··· Sağlanan Metin
Mesajı Okuyun
Old 03-03-2016, 10:29   #2
Av. Engin EKİCİ

 
Varsayılan

Alıntı:
Yazan Av.Selim Balku
Değerli hukukçular,

Vekalet veren, alacak davası açmak için avukata yetki veriyor.

Avukat, karşı tarafın avukatını tanıyor ve dava açmadan onunla görüşüyor.

Nihayetinde alacağını dava açmadan tahsil ediyor.

Ancak bu tahsilatta borcun zamanaşımına uğrayan kısımları asıl alacaktan mahsup ediliyor.

Eş söylemle avukat dava açsaydı da aynı alacak tahsil edilecekti.

Vekalet veren, dava açmadan tahsil edilen parayı kabul etmiyor. Benim alacağım daha fazlaydı diyor... (aslında haklı ancak zamanaşımına uğramış)

Avukat müvekkil lehine en iyisi bu diye düşünerek o dönemde müvekkiline ulaşamadığı için onun namına tüm alacağı tahsil ettik diye ibraname de veriyor.

Aralarında hala yazılı bir ücret sözleşmesi de yok. Dava açmak içinde herhangi bir masraf ve ücret de verilmemiş...
······
··· Sağlanan Satırlar
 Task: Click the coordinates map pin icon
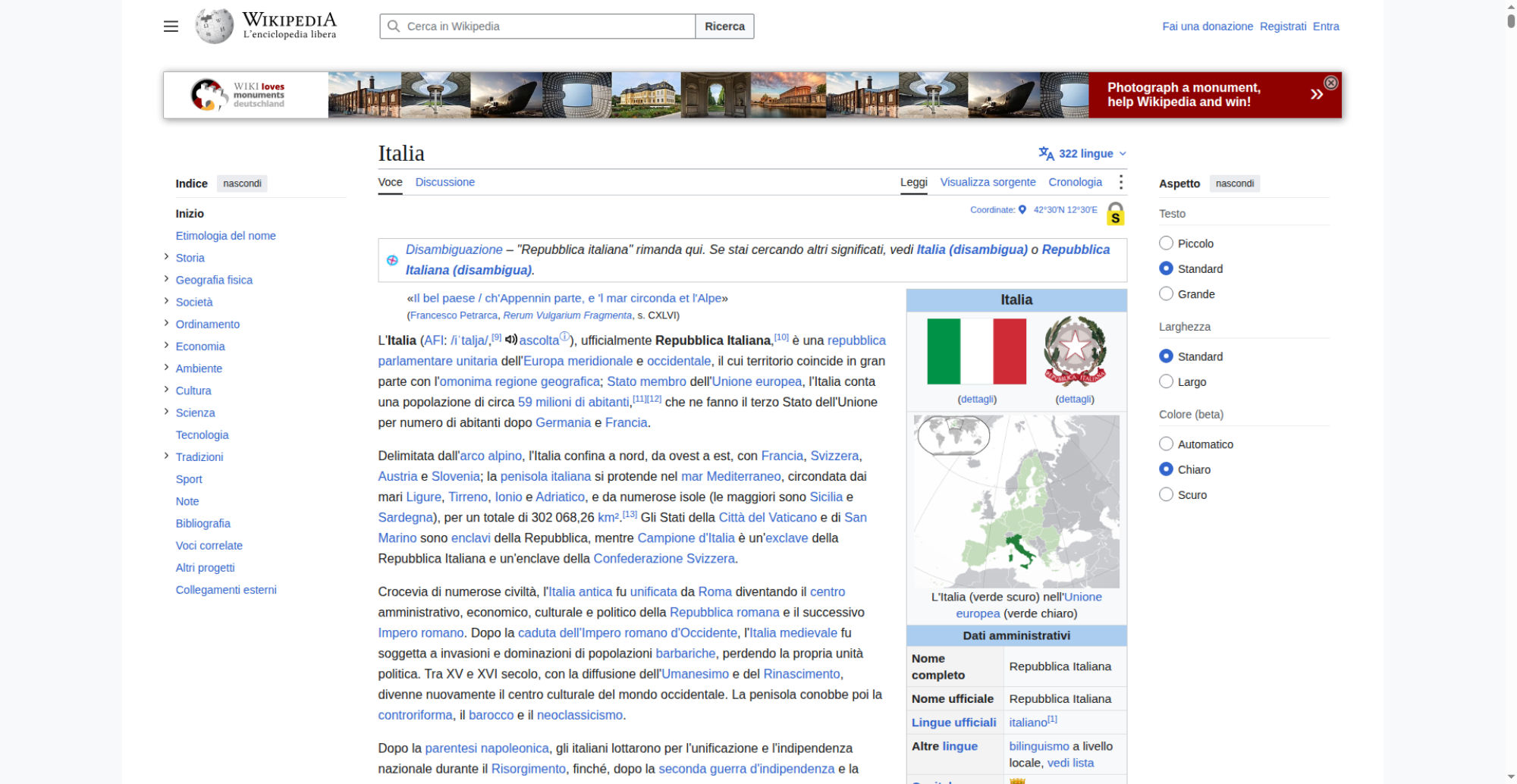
······
··· Sağlanan Satırlar
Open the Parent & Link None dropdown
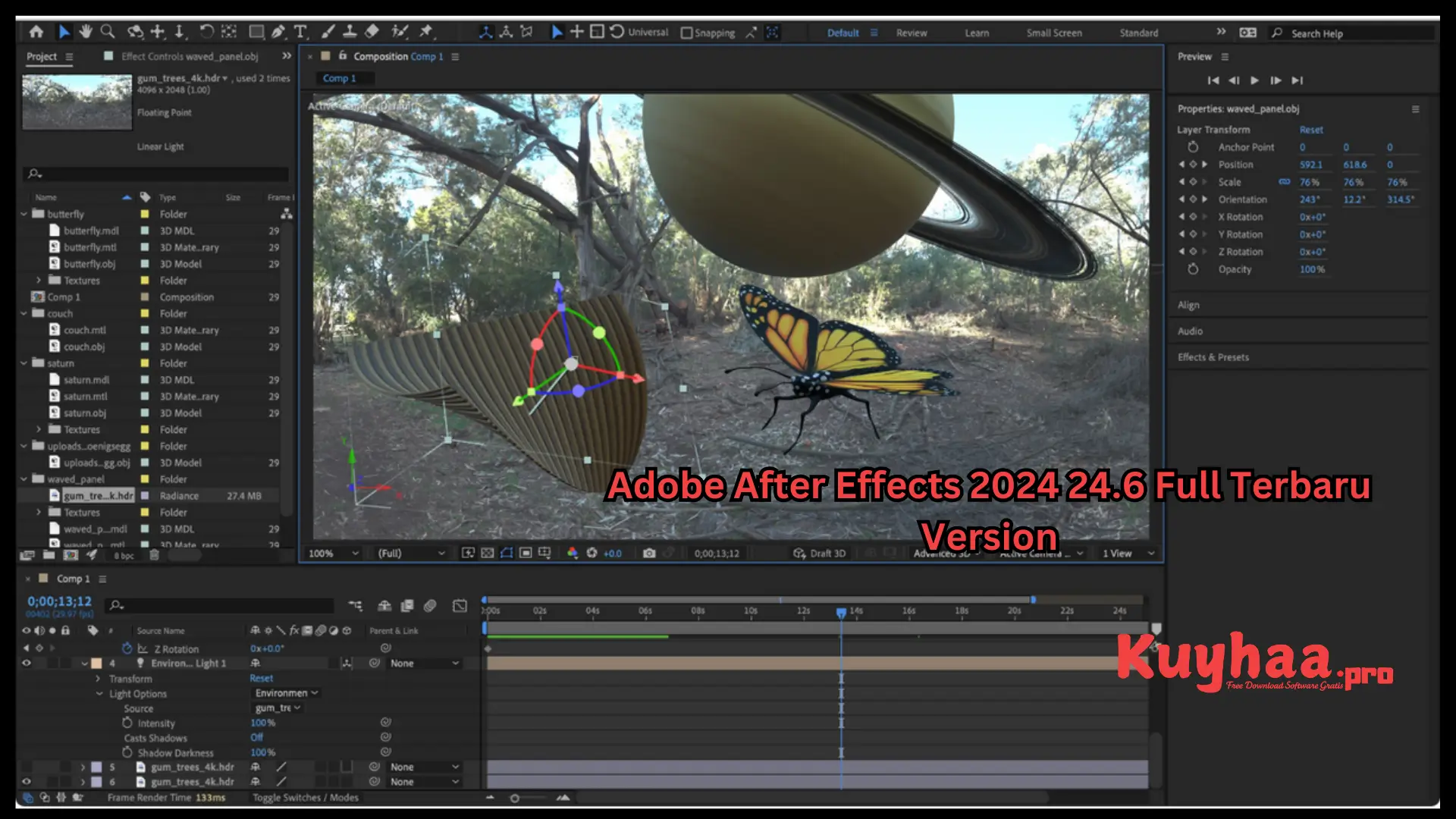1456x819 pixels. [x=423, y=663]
······
Görevler:
1. Sağlanan metinde "Aralarında hala yazılı" sözleriyle başlayan paragrafı, temel bilgilerini koruyarak madde işaretli bir liste biçiminde yeniden yazınız.
2. Aşağıdaki ifadelerin sağlanan metinle uyuşup uyuşmadığını belirtiniz. Her biri için "evet" veya "hayır" deyiniz ve belirleyici ifadeyi metinden aynen alıntılayınız.
(a) Avukat, karşı tarafın avukatını tanımaktadır.
(b) Alacak, dava açılarak tahsil edilmiştir.
(c) Vekalet veren, tahsil edilen parayı kabul etmektedir.

Yanıt Listesi:
1.
- Vekalet veren ile avukat arasında yazılı bir ücret sözleşmesi yoktur.
- Dava açmak için avukata herhangi bir masraf veya ücret verilmemiştir.

2.
(a) Evet: "Avukat, karşı tarafın avukatını tanıyor"
(b) Hayır: "Nihayetinde alacağını dava açmadan tahsil ediyor."
(c) Hayır: "Vekalet veren, dava açmadan tahsil edilen parayı kabul etmiyor."